Name	Type	Description
`topic`	`str`	The name of the Event Hub topic to subscribe to.
`namespace`	`str`	The Event Hub namespace.
`connection_string`	`str`	The connection string for authenticating with Event Hub.
`context`	`Context`	The Spark context for managing the Spark session.
`starting_offsets`	`str`	The starting offsets for consuming messages. Defaults to "latest".
`max_offsets_per_trigger`	`int`	The maximum number of offsets to process per trigger. Defaults to 72000.
`schema`	`Optional[StructType]`	The schema of the data, if available. If the schema is not set, the target able will be created using the raw schema from EventHub. In both cases, a column named 'value' containing the raw data from topic will be added to the target table. This parameter defaults to None.

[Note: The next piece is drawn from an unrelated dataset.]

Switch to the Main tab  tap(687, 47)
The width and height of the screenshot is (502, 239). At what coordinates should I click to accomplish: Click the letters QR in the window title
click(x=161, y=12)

Source code in blipdataforge/streaming/sources.py

@dataclass
class EventHubSource(DataSource):
    """Represents a data source for consuming messages from Azure Event Hub.

    Attributes:
        topic:
            The name of the Event Hub topic to subscribe to.
        namespace:
            The Event Hub namespace.
        connection_string:
            The connection string for authenticating with Event Hub.
        context:
            The Spark context for managing the Spark session.
        starting_offsets:
            The starting offsets for consuming messages. Defaults to "latest".
        max_offsets_per_trigger:
            The maximum number of offsets to process per trigger.
            Defaults to 72000.
        schema:
            The schema of the data, if available. If the schema is not set, the
            target able will be created using the raw schema from EventHub. In
            both cases, a column named 'value' containing the raw data from
            topic will be added to the target table. This parameter defaults to
            None.
    """
    topic: str
    namespace: str
    connection_string: str
    starting_offsets: str = "latest"
    max_offsets_per_trigger: int = 72000
    schema: Optional[StructType] = None

    @property
    def server(self) -> str:
        """Returns the Event Hub server address."""
        return f"{self.namespace}.servicebus.windows.net:9093"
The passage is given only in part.